Una investigación reveló que el Servicio de Registro Civil e Identificación entregó cédulas de identidad con condición de residencia definitiva a migrantes que no cumplían con los requisitos legales para acceder a ese beneficio. La situación se extendió durante aproximadamente seis meses entre 2024 y 2025, generando una revisión interna y la adopción de medidas correctivas por parte de las autoridades.
Según los antecedentes conocidos, el problema se originó por una falla en los sistemas de interoperabilidad entre organismos públicos, lo que permitió que personas extranjeras aparecieran erróneamente con residencia definitiva al momento de solicitar o renovar su documento de identidad. La irregularidad fue detectada posteriormente, activándose procesos de verificación para determinar el alcance del error.
El caso involucra a migrantes que mantenían otros tipos de permisos o cuya situación migratoria aún no cumplía las condiciones exigidas para obtener residencia definitiva. Pese a ello, recibieron cédulas que consignaban una categoría distinta a la que correspondía según los registros oficiales disponibles en ese momento.

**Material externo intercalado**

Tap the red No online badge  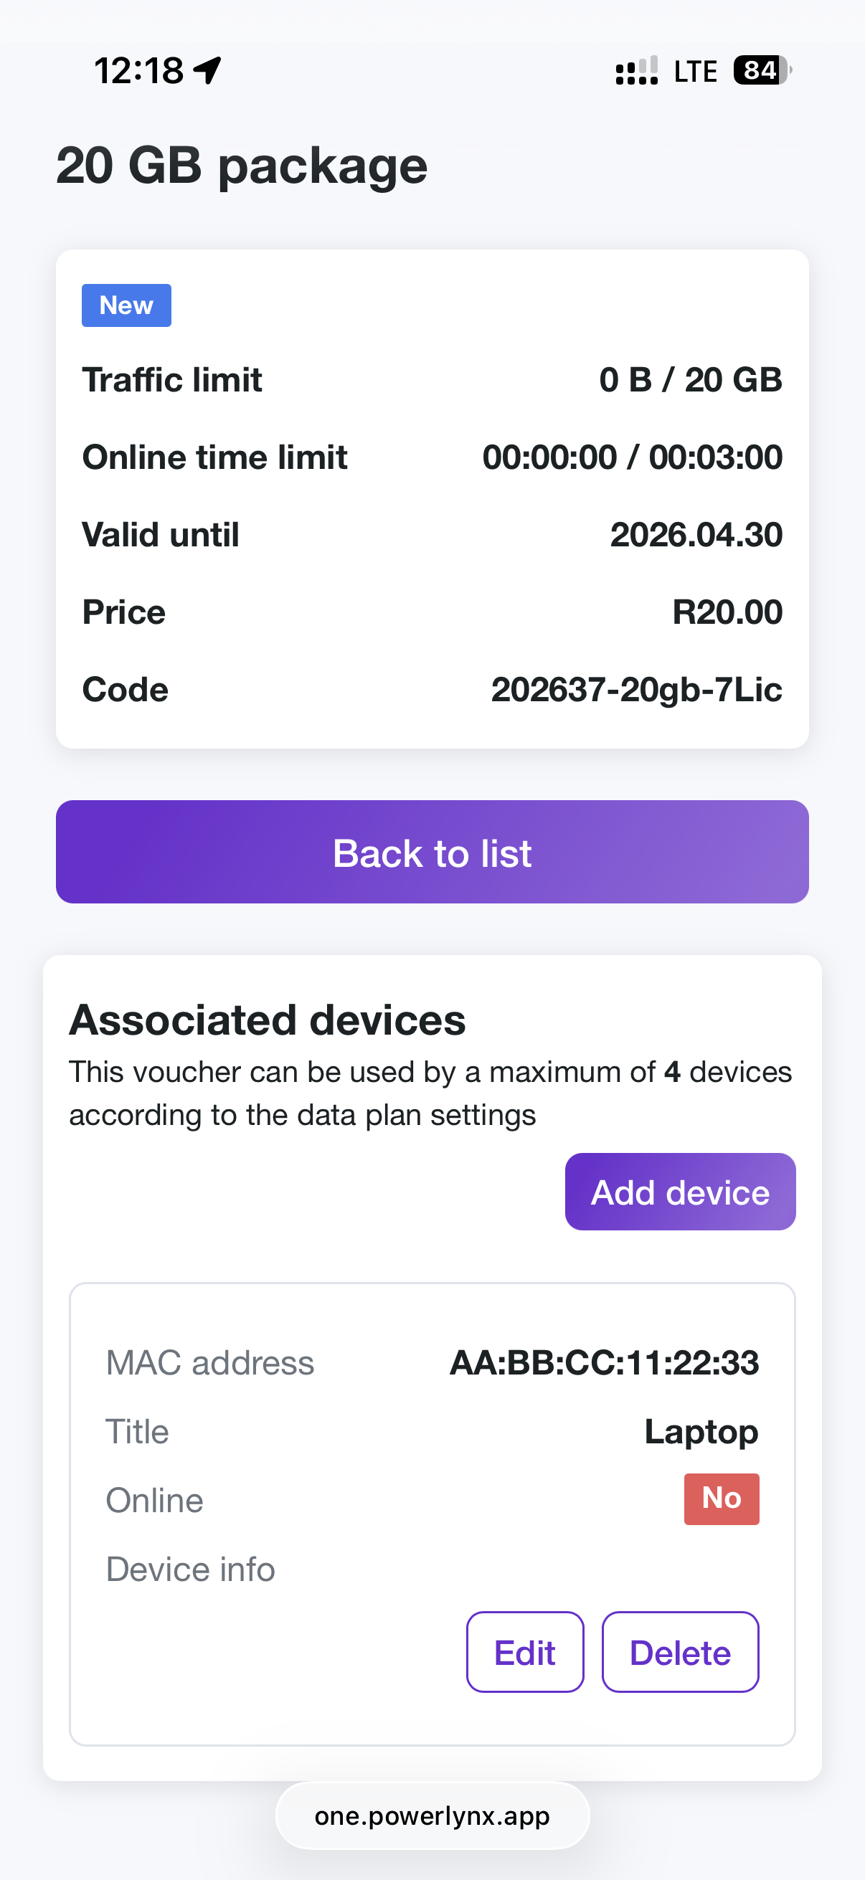click(x=721, y=1498)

Tras detectar la situación, las instituciones involucradas iniciaron una revisión de los casos afectados y adoptaron medidas para corregir la información registrada. Asimismo, se implementaron ajustes destinados a evitar que una situación similar vuelva a producirse en futuros procesos de identificación y documentación.
El episodio abrió cuestionamientos respecto a los mecanismos de control y validación utilizados en la tramitación migratoria, especialmente considerando la relevancia que tienen estos documentos para acceder a distintos servicios y procedimientos administrativos. Las autoridades continúan evaluando el impacto del error y las acciones necesarias para regularizar los casos involucrados.